A spectrum of procedural innovations supports caption-driven RL:

• Pretraining and Fine-tuning Schedules: Most frameworks pretrain captioners with MLE/cross-entropy, then fine-tune via RL approaches (Yan et al., 2018, Phan et al., 2017, Zhang et al., 2017, Shi et al., 2018).
• Consensus and Baseline Techniques: Consensus-based baselines over ground-truth captions (self-consensus) are leveraged for variance reduction, with near-zero overhead (Phan et al., 2017).
• Rollouts, KL Penalties, and Stabilization: Monte Carlo roll-outs for intermediate reward signals; groupwise advantage normalization and explicit KL regularization to avoid mode collapse or verbosity hacks (Xing et al., 26 Sep 2025, Meng et al., 2 Jun 2025).
• Data Construction: CapRL-3B/5M, RefinedCaps, and geometric-image synthesis pipelines provide abundant, high-quality training and evaluation sets, supporting scale-up and out-of-domain transfer (Xing et al., 26 Sep 2025, Zhang et al., 8 Aug 2025, Xin et al., 18 Sep 2025).
• Empirical Gains: Across metrics, caption-driven RL consistently achieves state-of-the-art or improved scores over cross-entropy or SFT baselines, including BLEU-4, CIDEr, retrieval recall, and downstream QA accuracy (Yan et al., 2018, Pasunuru et al., 2017, Chaffin et al., 2024, Xing et al., 26 Sep 2025). Clarification-based RL boosts visual math reasoning by 4.4 points while reducing information gap; CapRL exceeds SFT LVLMs by 8.4 points on average; SC-Captioner surpasses DPO in detail retention and precision (Gkountouras et al., 30 Sep 2025, Xing et al., 26 Sep 2025, Zhang et al., 8 Aug 2025).

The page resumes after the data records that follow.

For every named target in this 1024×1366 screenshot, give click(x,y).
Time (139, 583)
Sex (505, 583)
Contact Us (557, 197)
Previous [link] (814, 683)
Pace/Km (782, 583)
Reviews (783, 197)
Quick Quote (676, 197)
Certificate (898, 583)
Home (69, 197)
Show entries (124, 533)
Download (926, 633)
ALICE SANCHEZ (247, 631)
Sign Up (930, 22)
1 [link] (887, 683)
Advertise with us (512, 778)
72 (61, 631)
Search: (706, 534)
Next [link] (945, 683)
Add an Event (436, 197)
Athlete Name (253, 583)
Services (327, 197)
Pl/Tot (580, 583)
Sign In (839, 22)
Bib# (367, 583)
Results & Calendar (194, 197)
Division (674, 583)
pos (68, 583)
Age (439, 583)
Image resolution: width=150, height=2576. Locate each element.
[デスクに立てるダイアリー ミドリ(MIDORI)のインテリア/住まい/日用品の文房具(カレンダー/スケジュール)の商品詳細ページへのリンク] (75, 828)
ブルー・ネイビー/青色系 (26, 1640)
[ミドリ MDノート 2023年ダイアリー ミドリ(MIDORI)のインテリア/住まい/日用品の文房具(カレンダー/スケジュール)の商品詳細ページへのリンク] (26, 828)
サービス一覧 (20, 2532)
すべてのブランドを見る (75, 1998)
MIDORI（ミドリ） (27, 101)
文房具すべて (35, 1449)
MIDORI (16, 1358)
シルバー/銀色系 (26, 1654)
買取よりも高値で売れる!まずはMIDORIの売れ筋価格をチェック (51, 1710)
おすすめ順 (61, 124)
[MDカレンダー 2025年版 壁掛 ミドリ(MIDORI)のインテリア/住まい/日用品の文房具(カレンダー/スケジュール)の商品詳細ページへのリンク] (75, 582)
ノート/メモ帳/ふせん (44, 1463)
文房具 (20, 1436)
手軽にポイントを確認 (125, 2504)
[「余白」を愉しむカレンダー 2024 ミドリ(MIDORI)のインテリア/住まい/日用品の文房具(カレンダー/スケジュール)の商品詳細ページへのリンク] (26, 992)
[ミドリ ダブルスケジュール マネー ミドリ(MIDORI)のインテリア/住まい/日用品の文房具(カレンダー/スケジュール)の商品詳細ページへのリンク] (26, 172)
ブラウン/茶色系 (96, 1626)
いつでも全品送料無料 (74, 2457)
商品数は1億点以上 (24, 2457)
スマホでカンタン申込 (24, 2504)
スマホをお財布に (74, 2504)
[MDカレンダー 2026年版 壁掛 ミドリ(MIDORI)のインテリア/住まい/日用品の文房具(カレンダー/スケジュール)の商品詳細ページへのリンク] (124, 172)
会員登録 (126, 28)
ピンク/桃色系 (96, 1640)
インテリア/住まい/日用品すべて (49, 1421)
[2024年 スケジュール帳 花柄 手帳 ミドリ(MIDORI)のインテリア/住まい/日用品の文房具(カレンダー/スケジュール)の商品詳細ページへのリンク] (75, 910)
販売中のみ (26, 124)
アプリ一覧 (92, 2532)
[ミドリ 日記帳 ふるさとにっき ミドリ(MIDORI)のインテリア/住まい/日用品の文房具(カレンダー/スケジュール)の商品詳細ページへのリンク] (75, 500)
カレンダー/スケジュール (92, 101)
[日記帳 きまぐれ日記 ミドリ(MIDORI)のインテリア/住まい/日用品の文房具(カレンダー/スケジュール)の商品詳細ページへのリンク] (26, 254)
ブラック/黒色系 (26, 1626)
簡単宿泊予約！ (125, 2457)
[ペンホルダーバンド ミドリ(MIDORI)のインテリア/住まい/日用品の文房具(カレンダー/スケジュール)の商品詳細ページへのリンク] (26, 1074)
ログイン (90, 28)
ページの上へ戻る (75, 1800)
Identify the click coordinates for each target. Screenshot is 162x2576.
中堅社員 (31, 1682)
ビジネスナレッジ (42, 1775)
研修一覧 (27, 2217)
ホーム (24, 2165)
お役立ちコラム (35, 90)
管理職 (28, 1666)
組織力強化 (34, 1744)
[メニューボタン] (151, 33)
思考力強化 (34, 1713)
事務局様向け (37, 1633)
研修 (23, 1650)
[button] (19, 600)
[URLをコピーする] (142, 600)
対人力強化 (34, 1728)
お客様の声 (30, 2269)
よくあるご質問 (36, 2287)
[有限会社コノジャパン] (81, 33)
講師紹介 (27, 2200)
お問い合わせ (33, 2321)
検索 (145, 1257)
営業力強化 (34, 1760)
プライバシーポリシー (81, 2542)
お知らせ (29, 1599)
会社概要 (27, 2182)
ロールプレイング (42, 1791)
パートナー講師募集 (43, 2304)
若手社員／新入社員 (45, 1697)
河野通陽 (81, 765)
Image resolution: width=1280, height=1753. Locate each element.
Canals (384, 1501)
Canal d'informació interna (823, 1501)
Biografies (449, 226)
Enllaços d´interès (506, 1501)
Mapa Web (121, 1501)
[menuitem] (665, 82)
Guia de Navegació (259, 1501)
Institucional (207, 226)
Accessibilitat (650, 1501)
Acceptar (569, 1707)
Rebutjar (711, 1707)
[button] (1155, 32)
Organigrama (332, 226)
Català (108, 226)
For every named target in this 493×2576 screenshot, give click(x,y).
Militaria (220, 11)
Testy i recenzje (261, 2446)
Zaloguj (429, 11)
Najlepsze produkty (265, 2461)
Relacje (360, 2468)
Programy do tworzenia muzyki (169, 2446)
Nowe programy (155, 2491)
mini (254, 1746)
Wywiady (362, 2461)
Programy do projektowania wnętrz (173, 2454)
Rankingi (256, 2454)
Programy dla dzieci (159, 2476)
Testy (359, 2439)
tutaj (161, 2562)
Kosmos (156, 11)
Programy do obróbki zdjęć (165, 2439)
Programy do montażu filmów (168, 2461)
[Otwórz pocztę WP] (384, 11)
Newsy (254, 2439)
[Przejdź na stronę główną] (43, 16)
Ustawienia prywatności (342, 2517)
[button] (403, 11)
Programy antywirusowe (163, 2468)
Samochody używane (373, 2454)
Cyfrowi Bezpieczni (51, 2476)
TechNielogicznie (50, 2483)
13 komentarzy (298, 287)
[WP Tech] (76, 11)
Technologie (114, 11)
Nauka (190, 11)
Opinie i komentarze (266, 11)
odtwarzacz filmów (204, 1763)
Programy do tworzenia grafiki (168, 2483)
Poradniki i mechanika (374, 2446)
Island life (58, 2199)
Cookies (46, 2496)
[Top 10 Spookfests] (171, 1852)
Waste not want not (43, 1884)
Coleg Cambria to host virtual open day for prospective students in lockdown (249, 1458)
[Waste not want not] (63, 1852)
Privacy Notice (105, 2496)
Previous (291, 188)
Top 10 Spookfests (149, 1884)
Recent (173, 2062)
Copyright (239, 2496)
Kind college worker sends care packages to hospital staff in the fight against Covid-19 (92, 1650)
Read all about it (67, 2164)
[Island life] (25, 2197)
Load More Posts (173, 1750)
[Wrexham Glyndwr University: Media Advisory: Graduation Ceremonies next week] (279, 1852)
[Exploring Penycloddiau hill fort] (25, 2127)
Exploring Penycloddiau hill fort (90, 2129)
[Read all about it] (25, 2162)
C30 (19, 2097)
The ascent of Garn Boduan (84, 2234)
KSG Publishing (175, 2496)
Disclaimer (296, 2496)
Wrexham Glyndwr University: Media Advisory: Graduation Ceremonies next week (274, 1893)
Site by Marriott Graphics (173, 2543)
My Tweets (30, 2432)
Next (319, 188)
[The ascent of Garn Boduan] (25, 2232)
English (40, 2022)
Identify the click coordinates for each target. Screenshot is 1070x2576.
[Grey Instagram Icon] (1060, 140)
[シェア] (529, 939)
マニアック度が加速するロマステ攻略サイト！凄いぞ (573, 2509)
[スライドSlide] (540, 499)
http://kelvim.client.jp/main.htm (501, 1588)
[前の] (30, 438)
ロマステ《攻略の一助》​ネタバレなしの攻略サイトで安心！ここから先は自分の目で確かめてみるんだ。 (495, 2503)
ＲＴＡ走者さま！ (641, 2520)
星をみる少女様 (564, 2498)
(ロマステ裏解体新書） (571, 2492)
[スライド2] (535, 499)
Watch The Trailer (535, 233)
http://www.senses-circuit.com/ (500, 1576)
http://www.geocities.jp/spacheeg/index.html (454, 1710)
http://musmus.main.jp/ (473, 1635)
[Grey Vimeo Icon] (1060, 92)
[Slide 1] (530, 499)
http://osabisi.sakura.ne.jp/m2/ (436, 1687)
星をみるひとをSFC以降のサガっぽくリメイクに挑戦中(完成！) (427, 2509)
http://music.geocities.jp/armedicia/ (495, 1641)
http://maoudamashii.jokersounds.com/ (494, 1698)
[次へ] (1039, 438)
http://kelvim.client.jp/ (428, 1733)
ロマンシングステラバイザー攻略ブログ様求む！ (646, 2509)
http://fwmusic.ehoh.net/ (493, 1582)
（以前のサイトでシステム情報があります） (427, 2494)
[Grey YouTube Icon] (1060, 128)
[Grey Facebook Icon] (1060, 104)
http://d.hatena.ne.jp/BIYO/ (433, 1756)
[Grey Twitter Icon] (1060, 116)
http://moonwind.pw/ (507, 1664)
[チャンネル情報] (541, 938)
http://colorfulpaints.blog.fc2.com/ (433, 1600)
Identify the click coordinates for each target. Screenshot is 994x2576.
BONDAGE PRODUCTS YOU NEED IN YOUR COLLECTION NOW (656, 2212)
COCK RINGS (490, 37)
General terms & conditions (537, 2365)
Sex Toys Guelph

6. Limitations, Open Challenges, and Future Directions

While caption-driven RL has reshaped multimodal generative modeling, several challenges persist:

• Reward Sparsity and Metric Gaming: Many frameworks assign reward only at trajectory end; direct metric optimization risks fluency trade-offs or reward hacking (Yan et al., 2018, Zhang et al., 2017).
• Generalization Across Domains: Supervised approaches may memorize ground-truth answers, impairing caption diversity. CapRL and geometric RLVR propose utility-based rewards to foster cross-task transfer (Xing et al., 26 Sep 2025, Xin et al., 18 Sep 2025).
• Stability and Efficiency: RL algorithms require enhanced stability via mean-reward baselines, KL clipping, advantage normalization, and careful rollout/batch size selection (Xing et al., 26 Sep 2025, Zhang et al., 8 Aug 2025).
• Human Feedback Scale: RLHF and preference-based learning depend heavily on quality and quantity of human ratings; off-policy and critic models generalize only as well as their rated data (Seo et al., 2019, L et al., 2024).
• Clarification and Reasoning Complexity: Current approaches focus on single-turn interfaces and fixed reasoners; multi-turn clarifications and bidirectional co-training of captioner/reasoner remain largely unexplored (Gkountouras et al., 30 Sep 2025, Xia et al., 20 May 2025).
• Extensibility: CDRL structures can be adapted to other sequence-generation tasks (translation, summarization, program synthesis), hierarchical policies, and cooperative agent settings (Mezghani et al., 2023, Tirabassi et al., 4 Apr 2025).

7. Principal Contributions and Impact

Caption-driven reinforcement learning provides a unified interface between natural language and sequential decision making. By employing captions as part of the state, as explicit actions, or as mediators of reward, recent research demonstrates:

• Mitigation of exposure bias, shortcut learning, and memorization artifacts (Yan et al., 2018, Xia et al., 20 May 2025).
• Enhanced caption informativeness and dense image/video description (Xing et al., 26 Sep 2025, Zhang et al., 8 Aug 2025).
• Improved agent planning and sample efficiency through language-augmented policies (Tirabassi et al., 4 Apr 2025, Mezghani et al., 2023).
• Robustness and generalization to out-of-domain and challenging benchmarks via utility-verified reward signals (Xin et al., 18 Sep 2025).
• Direct alignment with human preferences and evaluation via instance-level human feedback and RLHF methodologies (Seo et al., 2019, L et al., 2024).

Caption-Driven RL has become foundational to the convergence of computer vision, natural language reasoning, and interaction, establishing a flexible, transparent, and evaluable paradigm for reinforcement learning in multimodal, reasoning-centric environments.